→ To do
Work through the data below and give the number of lines holding "chart", nothing more.

(Dataset excerpts)
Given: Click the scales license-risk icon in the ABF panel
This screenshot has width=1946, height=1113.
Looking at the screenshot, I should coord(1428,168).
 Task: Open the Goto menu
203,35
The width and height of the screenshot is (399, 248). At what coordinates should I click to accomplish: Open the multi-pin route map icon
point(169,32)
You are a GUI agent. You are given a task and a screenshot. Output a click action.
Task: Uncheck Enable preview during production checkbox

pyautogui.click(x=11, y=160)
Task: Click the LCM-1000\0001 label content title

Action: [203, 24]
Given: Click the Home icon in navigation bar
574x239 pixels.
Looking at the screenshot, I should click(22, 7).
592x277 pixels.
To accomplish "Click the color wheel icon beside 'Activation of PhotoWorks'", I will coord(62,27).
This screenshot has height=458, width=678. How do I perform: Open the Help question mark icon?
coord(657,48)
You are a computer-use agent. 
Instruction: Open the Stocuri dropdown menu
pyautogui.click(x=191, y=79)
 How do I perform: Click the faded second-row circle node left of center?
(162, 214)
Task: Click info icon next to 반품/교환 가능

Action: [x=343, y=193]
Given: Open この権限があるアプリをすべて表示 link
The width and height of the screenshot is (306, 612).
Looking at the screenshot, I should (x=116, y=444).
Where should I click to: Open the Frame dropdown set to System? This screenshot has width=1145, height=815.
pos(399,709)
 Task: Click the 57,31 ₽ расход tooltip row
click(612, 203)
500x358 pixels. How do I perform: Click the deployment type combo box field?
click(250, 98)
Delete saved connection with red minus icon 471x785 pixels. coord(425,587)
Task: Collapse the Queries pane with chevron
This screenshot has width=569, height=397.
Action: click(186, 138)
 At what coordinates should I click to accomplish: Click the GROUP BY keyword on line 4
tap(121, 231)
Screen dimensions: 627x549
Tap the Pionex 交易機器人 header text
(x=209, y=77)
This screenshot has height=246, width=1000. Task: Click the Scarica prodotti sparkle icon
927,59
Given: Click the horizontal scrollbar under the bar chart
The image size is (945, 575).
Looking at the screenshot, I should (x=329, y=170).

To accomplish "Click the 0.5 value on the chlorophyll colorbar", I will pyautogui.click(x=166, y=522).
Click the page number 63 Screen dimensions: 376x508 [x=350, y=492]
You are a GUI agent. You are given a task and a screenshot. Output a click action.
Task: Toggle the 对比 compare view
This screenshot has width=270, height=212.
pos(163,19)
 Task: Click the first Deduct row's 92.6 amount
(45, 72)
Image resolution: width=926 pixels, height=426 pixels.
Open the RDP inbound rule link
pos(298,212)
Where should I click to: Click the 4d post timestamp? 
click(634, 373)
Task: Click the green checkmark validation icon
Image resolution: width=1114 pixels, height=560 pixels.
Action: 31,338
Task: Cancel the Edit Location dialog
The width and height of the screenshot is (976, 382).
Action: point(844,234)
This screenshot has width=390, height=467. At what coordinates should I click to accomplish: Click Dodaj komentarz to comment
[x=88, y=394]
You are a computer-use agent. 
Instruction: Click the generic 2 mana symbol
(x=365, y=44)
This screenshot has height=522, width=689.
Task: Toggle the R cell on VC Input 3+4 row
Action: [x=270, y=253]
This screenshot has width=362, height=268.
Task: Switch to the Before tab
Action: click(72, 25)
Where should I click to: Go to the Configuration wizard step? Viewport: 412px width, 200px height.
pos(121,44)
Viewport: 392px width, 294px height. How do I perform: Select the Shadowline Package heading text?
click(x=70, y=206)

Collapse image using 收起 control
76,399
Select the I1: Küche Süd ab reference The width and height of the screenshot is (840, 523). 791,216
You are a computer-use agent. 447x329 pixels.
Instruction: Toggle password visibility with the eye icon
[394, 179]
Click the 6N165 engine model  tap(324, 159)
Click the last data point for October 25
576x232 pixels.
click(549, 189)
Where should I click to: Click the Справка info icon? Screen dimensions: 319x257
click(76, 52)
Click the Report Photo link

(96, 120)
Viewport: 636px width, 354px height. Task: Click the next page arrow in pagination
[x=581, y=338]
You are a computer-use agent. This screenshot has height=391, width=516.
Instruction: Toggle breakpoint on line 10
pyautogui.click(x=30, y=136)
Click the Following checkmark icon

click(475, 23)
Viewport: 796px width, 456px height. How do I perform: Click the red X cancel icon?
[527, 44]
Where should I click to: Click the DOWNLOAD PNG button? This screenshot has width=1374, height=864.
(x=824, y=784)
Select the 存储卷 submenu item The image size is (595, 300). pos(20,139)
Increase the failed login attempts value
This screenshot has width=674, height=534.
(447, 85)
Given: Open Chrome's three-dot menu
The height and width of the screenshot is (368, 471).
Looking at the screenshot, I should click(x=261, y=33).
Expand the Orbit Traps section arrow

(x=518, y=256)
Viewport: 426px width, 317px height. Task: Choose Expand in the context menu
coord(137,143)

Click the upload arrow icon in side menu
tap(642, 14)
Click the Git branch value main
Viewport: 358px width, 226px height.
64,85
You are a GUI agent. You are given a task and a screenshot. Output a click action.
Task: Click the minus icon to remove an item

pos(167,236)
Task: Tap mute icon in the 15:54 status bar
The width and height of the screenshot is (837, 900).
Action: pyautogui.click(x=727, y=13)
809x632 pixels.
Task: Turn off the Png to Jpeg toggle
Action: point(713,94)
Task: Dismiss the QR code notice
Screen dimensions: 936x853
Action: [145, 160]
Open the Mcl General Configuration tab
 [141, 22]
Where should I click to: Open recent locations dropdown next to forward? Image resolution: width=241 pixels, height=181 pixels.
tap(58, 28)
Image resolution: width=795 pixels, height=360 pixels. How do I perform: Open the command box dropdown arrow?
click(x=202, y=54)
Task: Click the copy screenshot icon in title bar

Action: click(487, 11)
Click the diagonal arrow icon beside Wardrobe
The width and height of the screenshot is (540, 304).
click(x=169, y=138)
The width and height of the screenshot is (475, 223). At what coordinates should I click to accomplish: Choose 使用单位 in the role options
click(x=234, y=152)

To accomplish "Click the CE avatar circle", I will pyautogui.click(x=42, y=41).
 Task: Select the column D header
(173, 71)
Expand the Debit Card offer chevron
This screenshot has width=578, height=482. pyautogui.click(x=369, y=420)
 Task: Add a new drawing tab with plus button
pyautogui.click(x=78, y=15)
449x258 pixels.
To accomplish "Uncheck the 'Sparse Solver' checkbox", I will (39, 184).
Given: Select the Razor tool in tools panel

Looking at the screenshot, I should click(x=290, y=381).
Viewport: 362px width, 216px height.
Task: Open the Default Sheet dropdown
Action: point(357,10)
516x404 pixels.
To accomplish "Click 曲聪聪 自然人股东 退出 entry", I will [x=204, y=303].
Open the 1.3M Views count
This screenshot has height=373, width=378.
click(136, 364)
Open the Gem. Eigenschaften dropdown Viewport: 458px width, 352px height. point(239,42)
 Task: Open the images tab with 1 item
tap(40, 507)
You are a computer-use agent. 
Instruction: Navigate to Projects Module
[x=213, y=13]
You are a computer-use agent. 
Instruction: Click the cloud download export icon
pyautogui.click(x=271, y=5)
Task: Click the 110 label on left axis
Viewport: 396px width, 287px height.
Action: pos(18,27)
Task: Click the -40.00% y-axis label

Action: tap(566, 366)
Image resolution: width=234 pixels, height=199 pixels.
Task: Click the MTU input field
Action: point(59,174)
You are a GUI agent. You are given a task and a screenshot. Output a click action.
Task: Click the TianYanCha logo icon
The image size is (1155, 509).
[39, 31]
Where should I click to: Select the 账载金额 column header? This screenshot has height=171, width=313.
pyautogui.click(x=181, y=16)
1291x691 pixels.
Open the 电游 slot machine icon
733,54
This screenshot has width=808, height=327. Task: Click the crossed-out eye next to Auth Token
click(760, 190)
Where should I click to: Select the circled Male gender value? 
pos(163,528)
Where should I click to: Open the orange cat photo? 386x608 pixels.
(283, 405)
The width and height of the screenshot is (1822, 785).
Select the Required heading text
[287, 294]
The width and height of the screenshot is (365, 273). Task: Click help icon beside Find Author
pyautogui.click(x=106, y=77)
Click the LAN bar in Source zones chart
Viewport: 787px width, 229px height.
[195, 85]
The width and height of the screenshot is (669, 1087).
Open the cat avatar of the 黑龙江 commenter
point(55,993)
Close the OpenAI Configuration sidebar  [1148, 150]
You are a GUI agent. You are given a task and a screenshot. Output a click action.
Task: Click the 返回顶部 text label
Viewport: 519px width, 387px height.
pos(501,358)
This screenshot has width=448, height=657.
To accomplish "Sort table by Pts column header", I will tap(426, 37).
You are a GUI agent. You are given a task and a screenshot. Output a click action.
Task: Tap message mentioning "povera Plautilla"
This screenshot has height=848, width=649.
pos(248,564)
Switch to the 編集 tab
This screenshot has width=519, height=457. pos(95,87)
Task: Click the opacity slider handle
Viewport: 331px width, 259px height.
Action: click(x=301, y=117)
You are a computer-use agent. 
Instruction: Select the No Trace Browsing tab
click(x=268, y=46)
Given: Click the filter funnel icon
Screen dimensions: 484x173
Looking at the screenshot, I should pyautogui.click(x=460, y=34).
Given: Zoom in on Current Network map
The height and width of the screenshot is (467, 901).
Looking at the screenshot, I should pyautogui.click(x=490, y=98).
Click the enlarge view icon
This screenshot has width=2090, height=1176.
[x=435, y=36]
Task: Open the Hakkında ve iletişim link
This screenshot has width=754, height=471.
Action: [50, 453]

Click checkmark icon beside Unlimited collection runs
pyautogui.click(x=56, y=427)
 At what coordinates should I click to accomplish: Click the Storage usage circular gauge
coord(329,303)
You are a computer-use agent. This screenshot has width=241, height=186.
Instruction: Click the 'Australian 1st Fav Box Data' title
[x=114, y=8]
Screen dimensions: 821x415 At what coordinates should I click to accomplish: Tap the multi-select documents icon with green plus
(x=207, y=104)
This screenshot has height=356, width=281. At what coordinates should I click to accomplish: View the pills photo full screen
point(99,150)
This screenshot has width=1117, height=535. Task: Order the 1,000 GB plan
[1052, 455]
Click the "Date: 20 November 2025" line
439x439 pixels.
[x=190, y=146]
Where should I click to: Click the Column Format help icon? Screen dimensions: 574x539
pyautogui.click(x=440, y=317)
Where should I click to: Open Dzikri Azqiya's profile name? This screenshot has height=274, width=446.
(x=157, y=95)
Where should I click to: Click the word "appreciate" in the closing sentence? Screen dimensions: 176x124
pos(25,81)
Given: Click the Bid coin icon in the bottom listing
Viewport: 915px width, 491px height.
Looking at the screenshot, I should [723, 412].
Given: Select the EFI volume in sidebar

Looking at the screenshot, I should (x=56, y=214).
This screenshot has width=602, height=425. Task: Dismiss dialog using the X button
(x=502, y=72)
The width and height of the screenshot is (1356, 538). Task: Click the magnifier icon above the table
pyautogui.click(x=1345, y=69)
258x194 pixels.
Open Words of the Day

→ Reply to the task
2